>> START Text to read

Postmortem: Paris DC hosting outage

On Tuesday, 7 October, we experienced a series of serious incidents affecting some of the storage units in our Parisian datacenter. These incidents caused two interruptions in service for some of our customers, affecting both Simple Hosting instances and IaaS servers.

The combined effect of these interruptions represents the most serious hosting outage we've had in three years.

First and foremost, we want to apologize. We understand how disruptive this was for many of you, and we want to make it right.

In accordance with our Service Level Agreement, we will be issuing compensation to those whose services were unavailable.

Here's what happened:

On Tuesday, October 7, shortly before 8:00 p.m. Paris time (11:00 a.m. PDT), a storage unit in our Parisian datacenter housing a part of the disks of our IaaS servers and Simple Hosting instances became unresponsive.

At 8:00 p.m., after ruling out the most likely causes, we made the decision to switch to the backup equipment.

At 9:00 p.m., after one hour of importing data, the operation was interrupted, leading to a lengthy investigation that resulted in eventually falling back to the original storage unit. Our team, having determined the culprit to be the caching equipment, proceeded to change the disk of the write journal.

At 2:00 a.m., the storage unit whose disk had been replaced was rebooted.

Between 3:00 and 5:30 a.m., the recovery from a 6-hour outage caused a heavy overload, both on the network level and on the storage unit itself. The storage unit became unresponsive, and we were forced to restart the VMs in waves.

At 8:30 a.m., all the VMs and instances were once again functional, with a few exceptions which were handled manually.

We inspected our other storage units that were using the same model of disk, replacing one of them as a precaution.

At 12:30 p.m., we began investigating some slight misbehavior exhibited by the storage unit whose drive we had replaced as a precaution.

At 3:50 p.m., three virtual disks and a dozen VMs became unresponsive. We investigated and identified the cause, and proceeded to update the storage unit while our engineers worked on the fix.

Unfortunately, this update caused an unexpected automatic reboot, causing another interruption for the other Simple Hosting instances and IaaS servers on that storage unit.

By 4:15 p.m., all Simple Hosting instances were functional again, but there were problems remounting IaaS disks. By 5:30 p.m., 80% of the disks were accessible again, with the rest following by 5:45 p.m.

This latter incident lasted about two hours (4:00 to 6:00 p.m.). During this time, all hosting operations (creating, starting, or stopping servers) were queued.

Due to the large number of queued operations, it took until 7:30 p.m. for all of them to complete.

These incidents have seriously impacted the quality of our service, and for this we are truly sorry. We have already begun taking steps to minimize the consequences of such incidents in the future, and are working on tools to more accurately predict the risk of such hardware failures.

We are also working on a customer-facing tool for incident tracking which will be announced in the coming days.

Thank you for using Gandi, and please accept our sincere apologies. If you have any questions, please do not hesitate to contact us.

The Gandi team

[Resolved] Storage unit incident underway

Following an incident on a storage unit, it has been necessary to reboot it in order to complete an update necessary for fixing the problem.

>> END Text to read

Request A> Convert the entries starting at the line containing "Add a new sheet" and ending at the line containing "(x=209, y=623)" into a JSON list of strings, one string per line, skipping blank lines.

>> START Data supplied

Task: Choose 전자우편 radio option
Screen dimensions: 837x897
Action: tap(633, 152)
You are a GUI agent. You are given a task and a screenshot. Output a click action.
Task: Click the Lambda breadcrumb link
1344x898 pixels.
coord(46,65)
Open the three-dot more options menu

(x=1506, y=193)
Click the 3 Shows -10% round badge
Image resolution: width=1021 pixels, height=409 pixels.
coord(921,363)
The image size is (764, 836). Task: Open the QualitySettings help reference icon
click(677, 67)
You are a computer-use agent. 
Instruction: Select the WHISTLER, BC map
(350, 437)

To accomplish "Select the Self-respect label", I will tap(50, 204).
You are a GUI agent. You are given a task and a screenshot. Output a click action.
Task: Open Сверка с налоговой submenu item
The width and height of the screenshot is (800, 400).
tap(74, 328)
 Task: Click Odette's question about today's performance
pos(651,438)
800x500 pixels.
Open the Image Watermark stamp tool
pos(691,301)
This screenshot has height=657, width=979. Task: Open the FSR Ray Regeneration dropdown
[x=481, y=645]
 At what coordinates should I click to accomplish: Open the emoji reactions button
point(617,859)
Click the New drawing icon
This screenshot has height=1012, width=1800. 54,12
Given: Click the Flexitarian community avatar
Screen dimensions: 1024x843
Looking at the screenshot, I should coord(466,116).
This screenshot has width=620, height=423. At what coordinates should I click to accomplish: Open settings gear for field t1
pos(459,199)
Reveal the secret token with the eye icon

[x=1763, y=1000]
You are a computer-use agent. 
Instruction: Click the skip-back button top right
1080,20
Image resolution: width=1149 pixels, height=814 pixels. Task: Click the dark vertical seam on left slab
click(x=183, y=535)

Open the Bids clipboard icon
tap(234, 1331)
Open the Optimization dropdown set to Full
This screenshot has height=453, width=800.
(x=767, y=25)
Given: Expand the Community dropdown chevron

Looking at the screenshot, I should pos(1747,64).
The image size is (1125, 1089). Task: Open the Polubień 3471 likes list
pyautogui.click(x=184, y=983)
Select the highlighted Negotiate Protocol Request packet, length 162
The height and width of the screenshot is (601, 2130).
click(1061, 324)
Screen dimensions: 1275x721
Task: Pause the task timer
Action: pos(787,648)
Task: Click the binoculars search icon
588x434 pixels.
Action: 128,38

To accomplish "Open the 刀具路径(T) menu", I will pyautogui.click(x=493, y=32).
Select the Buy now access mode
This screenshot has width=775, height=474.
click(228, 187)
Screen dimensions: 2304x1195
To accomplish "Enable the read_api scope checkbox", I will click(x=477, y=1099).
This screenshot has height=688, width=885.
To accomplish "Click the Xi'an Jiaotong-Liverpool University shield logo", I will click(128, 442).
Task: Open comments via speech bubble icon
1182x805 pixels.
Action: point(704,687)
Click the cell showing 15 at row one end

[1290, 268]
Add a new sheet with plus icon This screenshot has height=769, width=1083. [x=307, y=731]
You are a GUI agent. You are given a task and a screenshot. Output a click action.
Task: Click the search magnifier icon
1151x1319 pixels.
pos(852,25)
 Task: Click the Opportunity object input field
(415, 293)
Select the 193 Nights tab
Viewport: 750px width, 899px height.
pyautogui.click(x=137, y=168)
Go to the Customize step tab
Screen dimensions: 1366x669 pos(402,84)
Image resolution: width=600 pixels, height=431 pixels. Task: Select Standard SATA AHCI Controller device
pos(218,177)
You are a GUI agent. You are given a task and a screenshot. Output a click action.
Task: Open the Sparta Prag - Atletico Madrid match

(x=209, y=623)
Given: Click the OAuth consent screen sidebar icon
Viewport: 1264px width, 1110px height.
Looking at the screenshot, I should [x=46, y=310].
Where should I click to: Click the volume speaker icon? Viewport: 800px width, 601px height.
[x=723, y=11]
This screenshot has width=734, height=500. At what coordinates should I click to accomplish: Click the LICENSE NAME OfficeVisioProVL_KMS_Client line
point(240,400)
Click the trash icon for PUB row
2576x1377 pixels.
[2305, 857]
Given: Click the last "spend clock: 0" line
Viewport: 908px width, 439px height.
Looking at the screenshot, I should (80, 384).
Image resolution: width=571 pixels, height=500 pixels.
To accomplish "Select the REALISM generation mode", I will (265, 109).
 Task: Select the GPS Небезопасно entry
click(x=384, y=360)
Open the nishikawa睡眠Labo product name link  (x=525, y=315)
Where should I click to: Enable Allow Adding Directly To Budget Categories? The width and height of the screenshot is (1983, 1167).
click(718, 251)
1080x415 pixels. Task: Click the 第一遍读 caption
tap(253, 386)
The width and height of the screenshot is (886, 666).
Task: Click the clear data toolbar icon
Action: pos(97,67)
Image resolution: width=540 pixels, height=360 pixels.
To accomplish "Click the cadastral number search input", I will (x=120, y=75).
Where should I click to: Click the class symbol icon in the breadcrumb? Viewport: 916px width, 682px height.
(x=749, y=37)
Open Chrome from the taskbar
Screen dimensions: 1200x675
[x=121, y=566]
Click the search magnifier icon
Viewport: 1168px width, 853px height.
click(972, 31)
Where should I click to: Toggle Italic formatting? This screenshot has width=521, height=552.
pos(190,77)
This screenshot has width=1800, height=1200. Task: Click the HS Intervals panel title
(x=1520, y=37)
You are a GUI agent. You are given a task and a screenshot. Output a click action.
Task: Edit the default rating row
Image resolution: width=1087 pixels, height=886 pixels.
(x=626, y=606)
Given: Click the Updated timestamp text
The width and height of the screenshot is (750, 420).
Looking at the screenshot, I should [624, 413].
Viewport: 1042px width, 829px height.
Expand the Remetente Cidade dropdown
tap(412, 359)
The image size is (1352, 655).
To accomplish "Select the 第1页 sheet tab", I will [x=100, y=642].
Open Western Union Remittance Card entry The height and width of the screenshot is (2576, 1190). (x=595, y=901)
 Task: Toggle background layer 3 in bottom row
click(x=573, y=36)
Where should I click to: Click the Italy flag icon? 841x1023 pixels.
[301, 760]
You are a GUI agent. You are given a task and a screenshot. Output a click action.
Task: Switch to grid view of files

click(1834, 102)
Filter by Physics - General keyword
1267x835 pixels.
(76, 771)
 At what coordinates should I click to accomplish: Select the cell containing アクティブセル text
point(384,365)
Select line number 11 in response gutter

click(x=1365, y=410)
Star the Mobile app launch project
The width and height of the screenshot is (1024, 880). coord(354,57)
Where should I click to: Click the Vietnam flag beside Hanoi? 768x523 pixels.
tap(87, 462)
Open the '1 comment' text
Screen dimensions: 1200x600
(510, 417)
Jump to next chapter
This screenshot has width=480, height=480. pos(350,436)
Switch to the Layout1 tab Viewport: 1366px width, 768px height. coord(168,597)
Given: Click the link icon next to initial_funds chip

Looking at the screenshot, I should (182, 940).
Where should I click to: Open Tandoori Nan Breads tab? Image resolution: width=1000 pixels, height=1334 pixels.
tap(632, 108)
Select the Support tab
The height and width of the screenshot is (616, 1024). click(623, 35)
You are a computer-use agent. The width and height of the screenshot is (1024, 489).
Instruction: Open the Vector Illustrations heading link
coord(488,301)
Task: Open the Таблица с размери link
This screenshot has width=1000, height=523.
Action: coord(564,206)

>> END Data supplied

Request B> Translate this sentence from the outage postmortem into Spanish: "At 2:00 a.m., the storage unit whose disk had been replaced was rebooted."

Complete output A>
[
  "Add a new sheet with plus icon This screenshot has height=769, width=1083. [x=307, y=731]",
  "You are a GUI agent. You are given a task and a screenshot. Output a click action.",
  "Task: Click the search magnifier icon",
  "1151x1319 pixels.",
  "pos(852,25)",
  " Task: Click the Opportunity object input field",
  "(415, 293)",
  "Select the 193 Nights tab",
  "Viewport: 750px width, 899px height.",
  "pyautogui.click(x=137, y=168)",
  "Go to the Customize step tab",
  "Screen dimensions: 1366x669 pos(402,84)",
  "Image resolution: width=600 pixels, height=431 pixels. Task: Select Standard SATA AHCI Controller device",
  "pos(218,177)",
  "You are a GUI agent. You are given a task and a screenshot. Output a click action.",
  "Task: Open the Sparta Prag - Atletico Madrid match",
  "(x=209, y=623)"
]

Complete output B> A las 2:00 a. m., se reinició la unidad de almacenamiento cuyo disco había sido reemplazado.